O secretário de Fazenda do Piauí, Rafael Fonteles, coordenador do Comsefaz, comitê que reúne os secretários de todos os estados, avalia que o modelo ideal é uma compensação integral das perdas do ICMS e do Fundo de Participação dos Estados (FPE) até o fim do ano.
— Somente com todas essas medidas será possível preservar o pleno funcionamento dos serviços públicos em todos os estados até o fim do ano, sem risco de colapso — afirma Fonteles.
‘Contenção das despesas’
O Ministério da Economia ressaltou, em nota, que o governo já tomou mais ações de socorro aos estados, além do pacote aprovado na Câmara, como a transferência de R$ 16 bilhões para compensar perdas nos fundos de participação. O órgão afirmou ainda que os critérios de distribuição foram definidos pelo Congresso.

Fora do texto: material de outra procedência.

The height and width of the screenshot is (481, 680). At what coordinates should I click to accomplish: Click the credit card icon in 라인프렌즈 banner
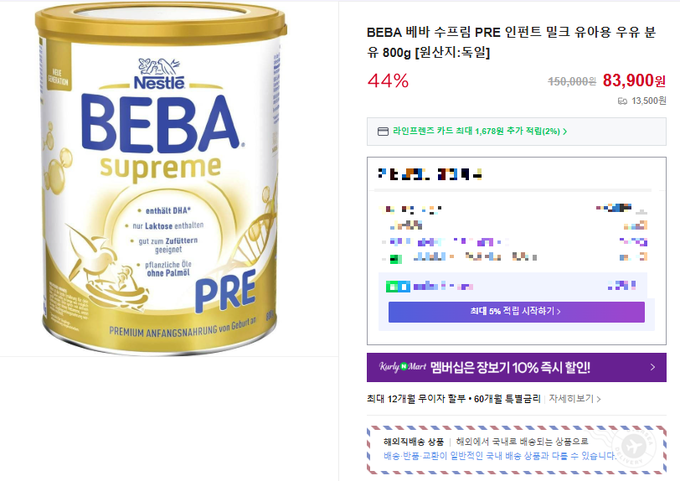tap(383, 131)
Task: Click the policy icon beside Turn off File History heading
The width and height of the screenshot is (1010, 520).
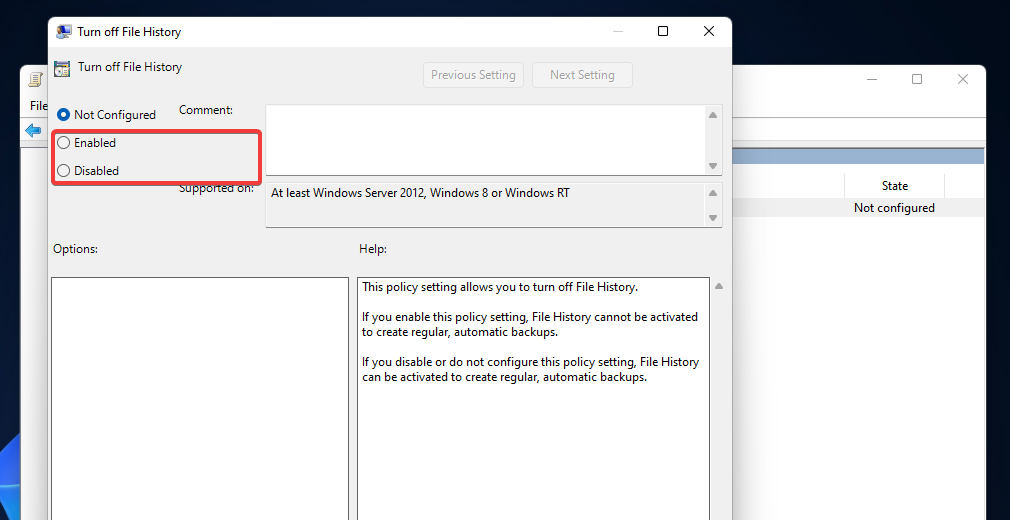Action: pyautogui.click(x=62, y=68)
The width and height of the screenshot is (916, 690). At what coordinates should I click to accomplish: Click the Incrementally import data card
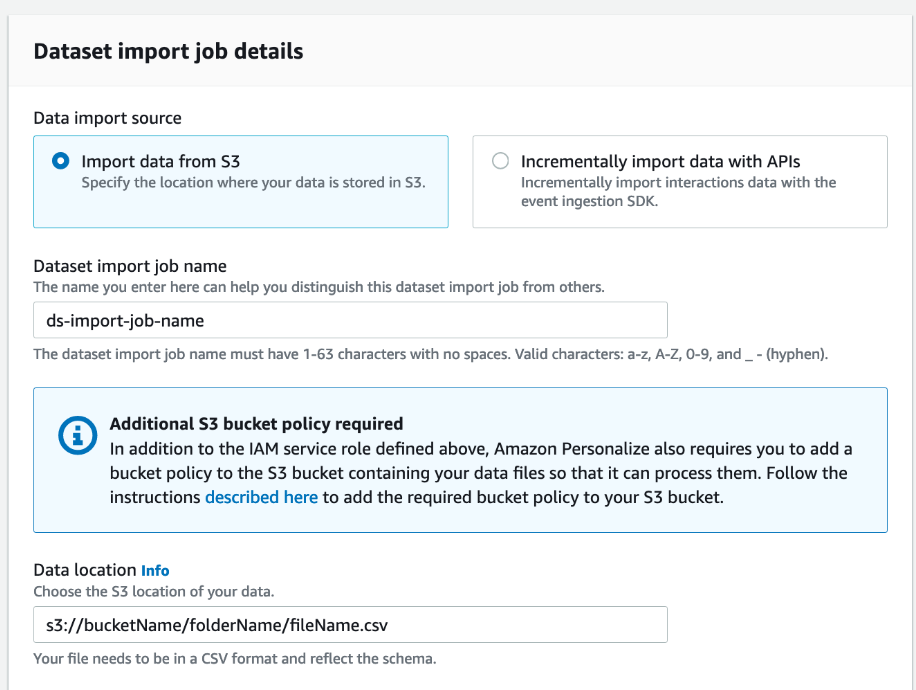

A pasta também frisou que dados preliminares de notas fiscais eletrônicas apontam para perdas menos intensas na arrecadação nos próximos meses. Perguntado sobre a possibilidade de ampliar o auxílio aos entes, o ministério afirmou que o programa tem a dimensão correta.
“É fundamental que parte do esforço dos estados seja também na contenção de despesas, que não sejam relacionadas à pandemia, para que haja uma gestão eficiente dos recursos públicos.”